Cumhurbaşkanı Recep Tayyip Erdoğan, Amerika Birleşik Devletleri ile olumlu ve yapıcı bir temelde yeni bir dönemin kapılarını araladıklarına inandığını belirtti.
Cumhurbaşkanlığı Külliyesi’ndeki Kabine Toplantısı‘nın ardından millete seslenen Erdoğan, NATO Zirvesi’nde ABD Başkanı Joe Biden ile yaptığı görüşmeye ilişkin bilgi verdi.
Erdoğan, “Kendisiyle göreve geldikten sonraki ilk yüz yüze temasımız olması bakımından ayrıca önemliydi. Yaklaşık 17 yıllık bir geçmişimiz olan Sayın Biden ile bu defa Amerika Birleşik Devletleri Başkanı sıfatıyla ülkelerimiz arasındaki ilişkilerde yeni bir dönemi başlatmak üzere bir araya geldik.” diye konuştu.

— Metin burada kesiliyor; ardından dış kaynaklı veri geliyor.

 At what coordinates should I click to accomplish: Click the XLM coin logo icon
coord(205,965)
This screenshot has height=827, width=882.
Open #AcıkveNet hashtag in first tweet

Erdoğan, bu görüşmede ülkeler arasındaki bilinen sorunların karşılıklı ifade edildiğini ve karşılıklı pozisyonların tekrar ortaya konduğunu vurguladı. Sadece bununla da kalınmadığını dile getiren Erdoğan, sözlerine şöyle devam etti:
“Asıl bundan sonraki iş birliği alanlarımız hususunda kendisiyle çok daha kapsamlı ve verimli görüş alışverişinde bulunduk. Hem baş başa hem heyetler arası görüşmelerimizde muhatabımızla Amerika ile üstesinden gelemeyecek hiçbir meselemizin bulunmadığı, tam tersine iş birliği alanlarımızın çok daha geniş ve karlı olduğu üzerinde mutabık kaldık. Nitekim Sayın Biden da görüşme sonrası yaptığı açıklamalarda bu yöndeki değerlendirmelerini kamuoyu ile paylaştı.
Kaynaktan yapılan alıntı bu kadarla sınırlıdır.